Afirmas que Garcílaso y Campión comparte el mismo transfondo ideológico como ultracatólicos y defensores del euskera y Euskalherria. Si realmente Garcílaso lo consideraba como maestro, ¿por qué ese navarrismo se olvidó de Campión tras la guerra?

El “navarrismo” foral y español, y amante de Euskalherría, jamás abandonó tal inclinación, más sentimental que política. Basta con leer los articulos de Uranga Santesteban, Ollarra, sobre este asunto para comprobar cómo Campión está en el espíritu y la letra de este gallo monárquico y, por tanto, del periódico de Cordovilla. Diario de Navarra jamás se olvidó de Campión.  Jamás estorbó ideológicamente a dicho periódico. De hecho, en julio de 1972, DN publicaria en su colección el libro de Campión, Fantasía y realidad, presentándolo como “navarro ejemplar”.

– ¿Y por qué ese navarrismo fue desgajándose, poco a poco, de esa visión de Navarra y de su cultura unida al euskera y a lo vasco?

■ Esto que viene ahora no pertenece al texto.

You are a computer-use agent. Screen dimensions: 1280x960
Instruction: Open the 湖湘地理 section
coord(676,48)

La visión de Navarra asociada al euskera nunca fue abandonada por parte de la derecha. La reutilizó a su manera. Y ahí están los escritos de alabanza al euskera por parte de Garcilaso, Baleztena, Rodezno, Del Burgo y el mismo Ollarra. Tuvieron la misma visión que tuvo Campión. El euskera estaba bien para rezar, pero no para hacer política, como han hecho después los nacionalistas separatistas de Euskadi. Ollarra dixit. El euskera, la lengua, era lazo espiritual de unión fraternal con el resto de las provincias, espíritu que animaron de forma singular los bascófilos de la Asociación Euskera de Navarra, desde 1877. Lo vasco es término político. La impronta que dio Arana a la lengua como garante del nacionalismo -en principio separatista-, no era la perspectiva que tenía Campión, que nunca fue secesionista, sino unionista, y en esto la lengua no estorbaba. Y otra faceta importante que hay que resaltar aunque no guste: la defensa del euskera en este país, desde la Asociación Esukara de Navarra, recayó siempre en manos de la gente más reaccionaria y conservadora, política y socialmente, como fueron estos bascófilos, luego los conservaduros de Diario y al alimón los carlistas, con los Baleztena a la cabeza.

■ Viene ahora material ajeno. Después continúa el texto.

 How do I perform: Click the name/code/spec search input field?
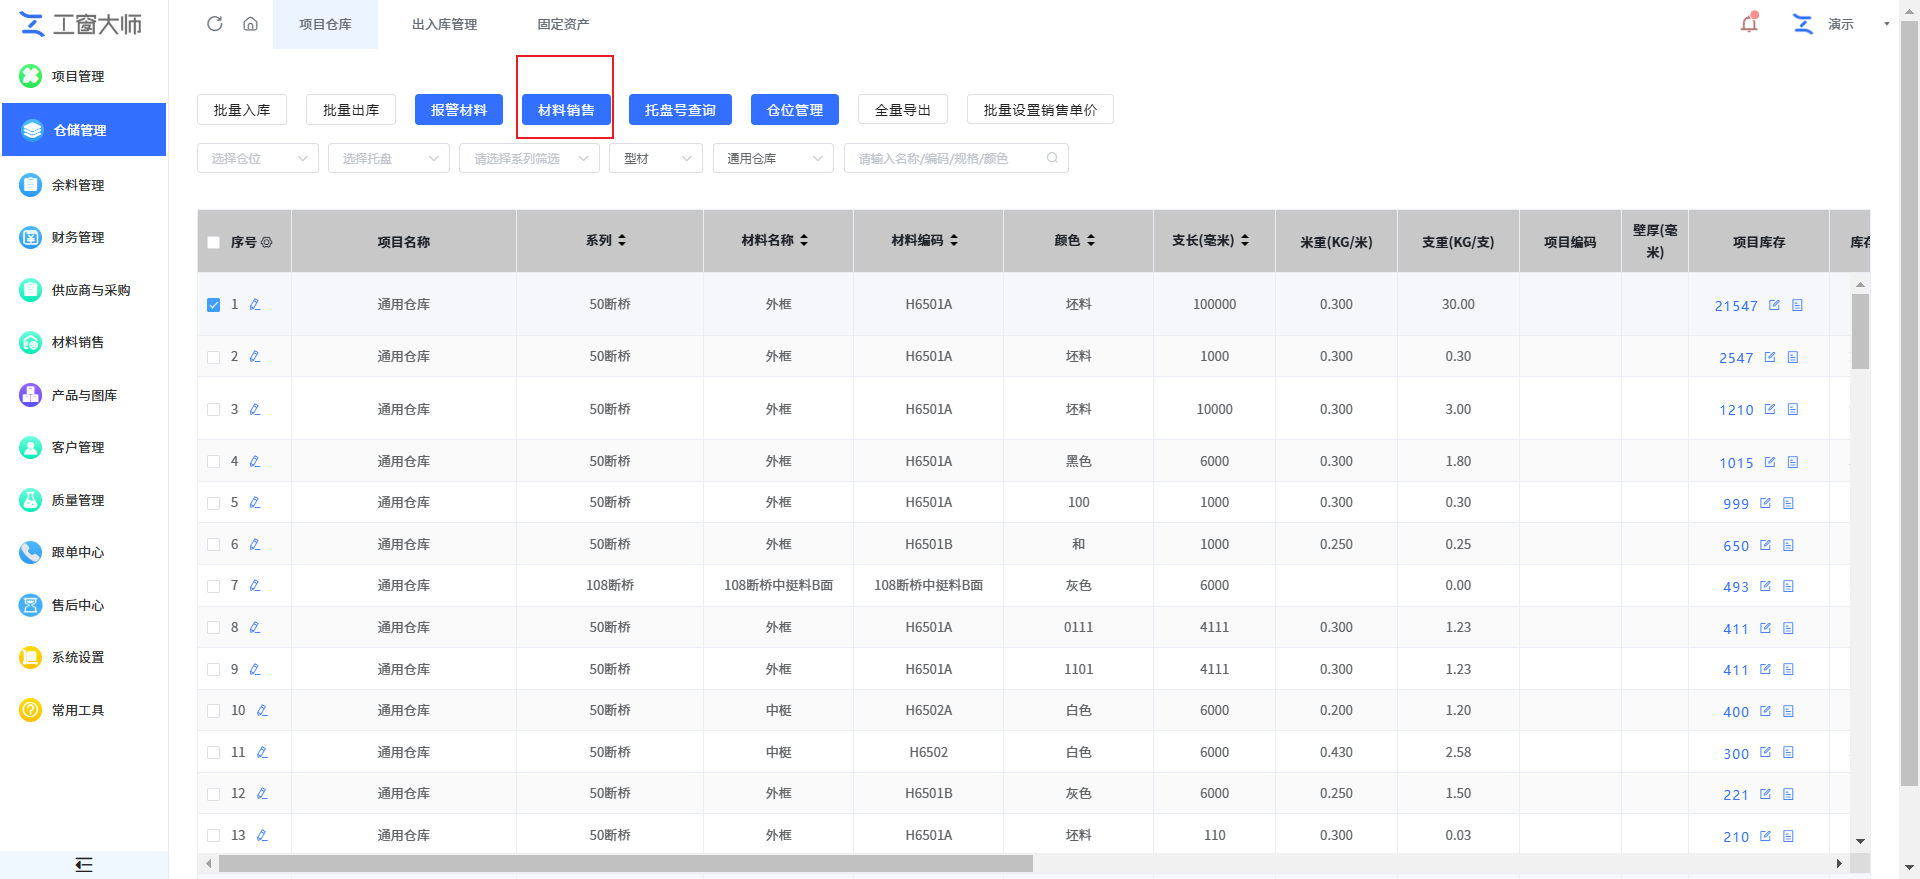(945, 158)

Paradójicamente, su defensa pasó después a manos de los movimientos de izquierdas y el resto ya sabemos cómo fue. El discurso de la derecha, contradiciéndose pero sabiendo siempre que estaba mintiendo, hizo del euskera el signo por excelencia del terrorismo y del separatismo. Un final que sospecho, jamás hubieran comprendido Campión, Altadill y Olóriz. Y, tampoco, aceptado.

Ezkerra lo ha tildado de franquista, por un articulo firmado por Campión y que apareció en setiembre de 1936. Hay mucha polémica por la motivación real de esa firma. ¿Que opinas al respecto?

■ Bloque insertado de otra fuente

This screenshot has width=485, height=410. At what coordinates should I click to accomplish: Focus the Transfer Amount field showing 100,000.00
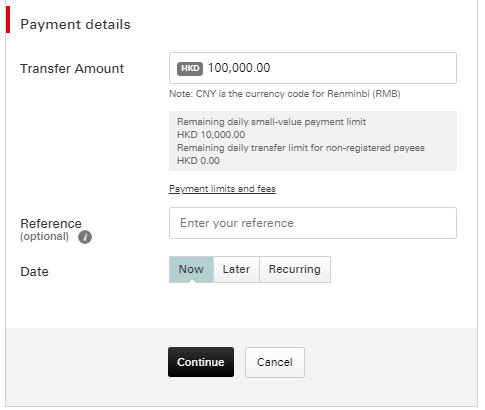(x=313, y=68)
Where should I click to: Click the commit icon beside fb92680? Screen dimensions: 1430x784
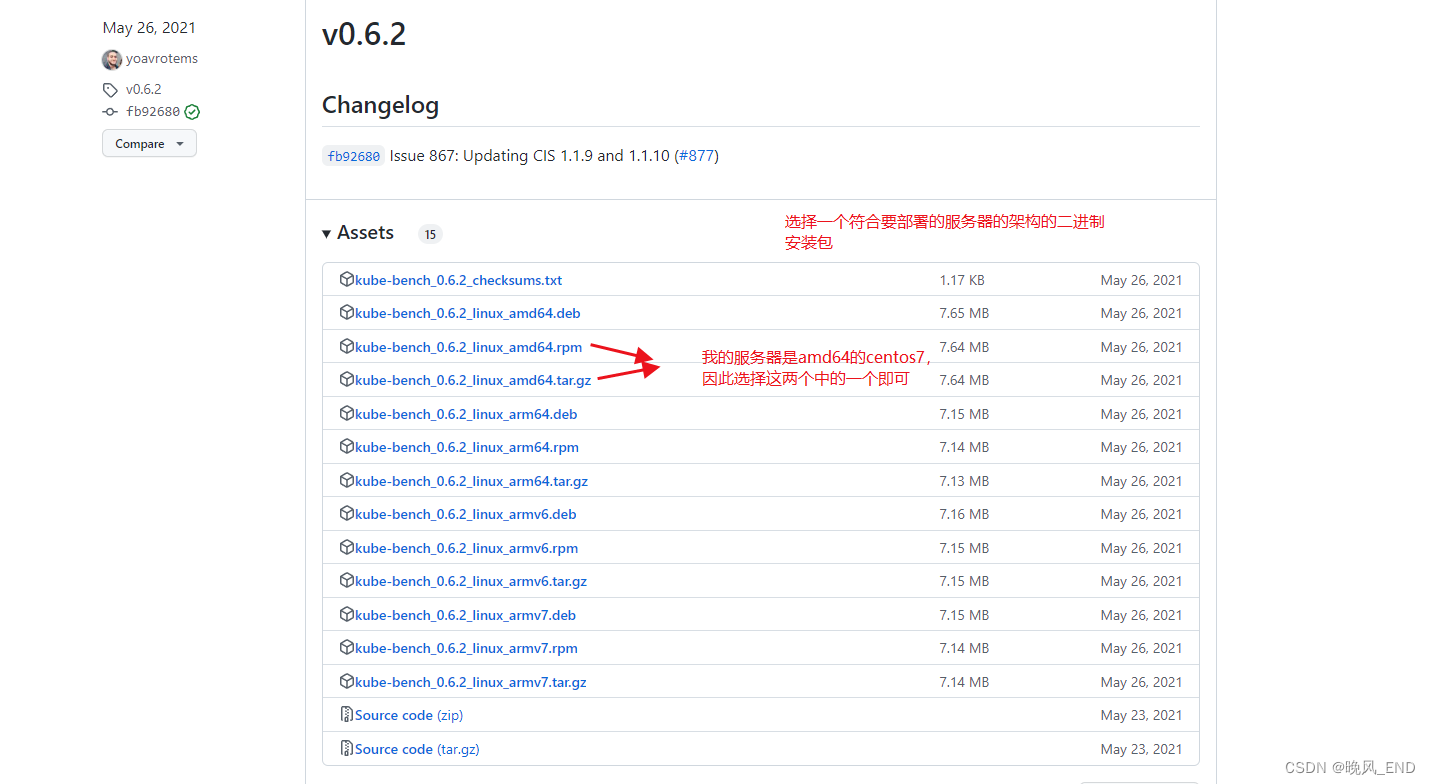tap(110, 111)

Campión nunca fue franquista. No tuvo tiempo de serlo. Con relación a su escrito apoyando a los militaristas facciosos, ignoro cómo fueron las cosas. Pero me da que, si a Campión con casi noventa años, ciego y enfermo, le dan a firmar un documento en el que se reconocía la superioridad de la merluza del Cantábrico a la dorada de Valencia, seguro que también lo hubiese firmado. Lo terrible no es que firmara dicha sevicia documental, pues ignoro cuál era su lucidez mental y su grado de autonomía, supongo que nula, en estos momentos. La vileza estuvo en los energúmenos que buscaron la firma de un anciano. Solo a una panda de criminales se les ocurre perpetrar semejante alevosía.